Chine - Diplomatie culturelle

Malgré la pandémie, la France maintient sa « sphère d’influence » en Chine

Par Michel Temman, correspondant au Japon · Le Journal des Arts

Le 7 mars 2022 - 1075 mots

CHINE

Les restrictions sanitaires ont ralenti mais pas arrêté les actions culturelles françaises en Chine, notamment à Shanghaï.

Exposition "Monet, Impression, Soleil Levant" au Bund One Art de Shanghai en 2020. © Faguowhenhua
Exposition « Monet, Impression, Soleil Levant » au Bund One Art de Shanghai en 2020.
© Faguowhenhua

Chine. Ce dimanche, dans les bois chauds et les intérieurs design du Icicle Space, une galerie et librairie d’art sise à l’ouest du centre-ville de Shanghaï, sur Hechuan Road, le poète et peintre Michel Madore, apôtre de la langue française, qui partage d’ordinaire sa vie entre Paris et Shanghaï, clame dans la langue de Molière, à l’occasion de sa toute dernière exposition, les mots de ses Carnets d’atelier. Face à lui, le public chinois, venu à sa rencontre malgré un froid glacial au-dehors, écoute dans un silence monastique ses phrasés aussitôt traduits, avant d’applaudir à tout rompre. Sourires. Moments rares.

Une politique « zéro Covid » stricte

En Chine, depuis les débuts de la pandémie de Covid-19, hors des grandes expositions, le rideau est tombé sur nombre d’événements mettant en avant les arts tricolores et francophones. En cause, les difficultés à exposer, à tenir une conférence, un concert ou à projeter un film. Tout, depuis deux ans, et comme si le filtrage des œuvres ne suffisait pas, est soumis à autorisation dans un cadre administratif « zéro Covid » strict. « Au moindre événement en lien avec l’étranger, le clignotant Covid s’allume. Nombre d’événements culturels portant les couleurs de la marque France ou plus anodins, regroupant du monde, ont été annulés, en raison d’une application extrêmement zélée de la politique sanitaire dans certaines régions », affirme-t-on à l’ambassade de France.

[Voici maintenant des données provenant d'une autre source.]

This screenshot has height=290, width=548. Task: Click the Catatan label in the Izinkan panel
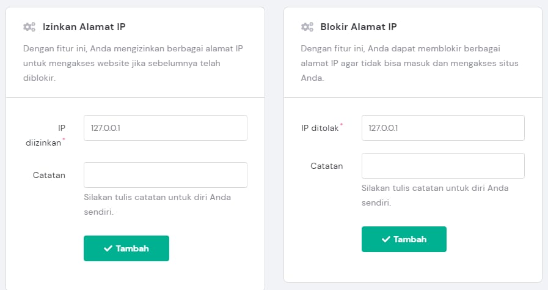point(49,175)
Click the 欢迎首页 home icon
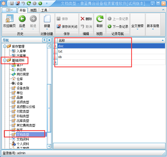Screen dimensions: 167x157 click(x=9, y=19)
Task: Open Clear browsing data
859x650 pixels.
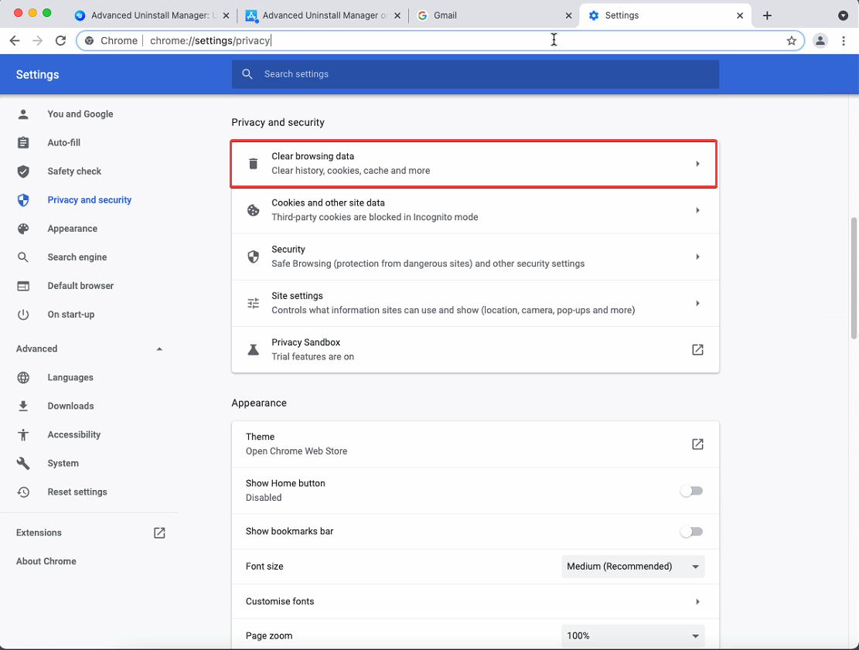Action: tap(474, 164)
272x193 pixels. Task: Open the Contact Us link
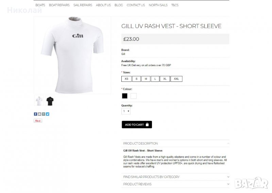click(136, 5)
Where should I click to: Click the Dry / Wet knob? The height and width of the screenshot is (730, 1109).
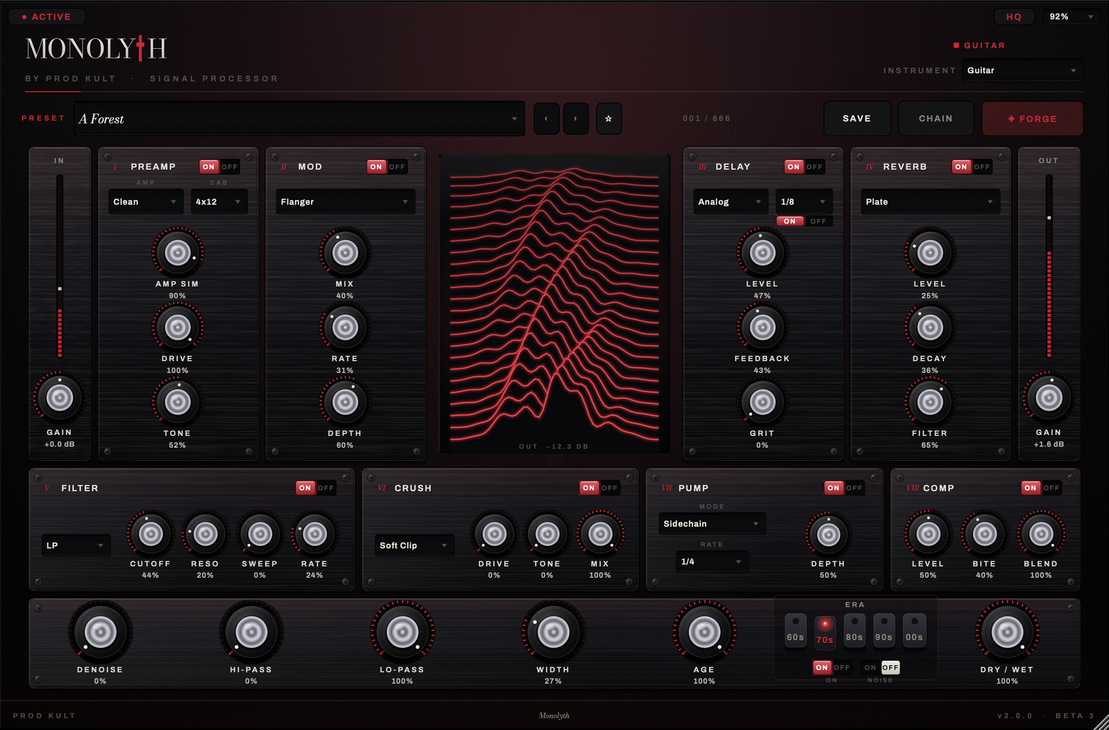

Les artistes français ne peuvent guère, non plus, faire le voyage. À la difficulté d’obtenir un visa (et un billet d’avion) s’ajoute la crainte de se plier, à l’arrivée en Chine, à vingt et un jours de quarantaine dans un hôtel sanitaire – à condition de ne pas être testé positif, les semaines s’allongeant alors. L’idée en gestation, depuis des années, d’une exposition commune de trésors chinois et français du château de Versailles à la Cité interdite à Pékin, tient donc pour l’heure du mirage. Le fait est que les techniciens français peuvent difficilement passer trois semaines murés dans une chambre pour venir monter une exposition en Chine. Le spectacle vivant et les échanges intellectuels sont touchés de la même façon.

Parade anti-Covid

Pour autant, dans une Chine forte en 2022 de 4 580 musées publics et privés, hissée au rang de puissance culturelle professionnalisant peu à peu son modèle économique, tout en jonglant avec la question de la censure des œuvres, la France semble avoir trouvé, malgré tout, la parade anti-Covid, en produisant d’abord, fin 2020, au Musée Bund One Art, à Shanghaï – mégalopole décidément aux avant-postes –, l’exposition « Monet. Impression, soleil levant » [voir ill.]. Un énorme succès – ce fut la seule exposition étrangère montée en Chine durant la première année de l’épidémie. La commissaire, Marianne Mathieu, directrice scientifique du Musée Marmottan Monet, a fait alors le voyage depuis Paris et s’est pliée aux quatorze jours sous cloche, tandis que les œuvres étaient récupérées, à la sortie de l’avion, par Myriam Kryger, l’attachée culturelle au consulat français, laquelle a lancé dans la foulée le Week-end du design franco-chinois, la 1re Nuit des idées, ou produit, à l’automne 2021, le pavillon de la France (« Sans tambours ni trompettes ») sur le salon d’art contemporain Westbund Art & Design – le seul monté par un pays étranger, avec les œuvres de quinze artistes tels que Philippe Cognée, Bernard Frize, Françoise Pétrovitch, Rakajoo, Julien Des Monstiers, Szeto Lap ou Yan Pei-Ming. De fait, un nouveau mode opératoire a été élaboré à distance. Ont suivi, entre autres, les expositions Pompidou au West Bund Museum, comme la rétrospective Kandinsky, l’exposition du Musée Guimet « Un firmament de porcelaine » au Musée de Shanghaï ou l’exposition du Quai Branly, « Territories of water », au Musée d’art de Pudong.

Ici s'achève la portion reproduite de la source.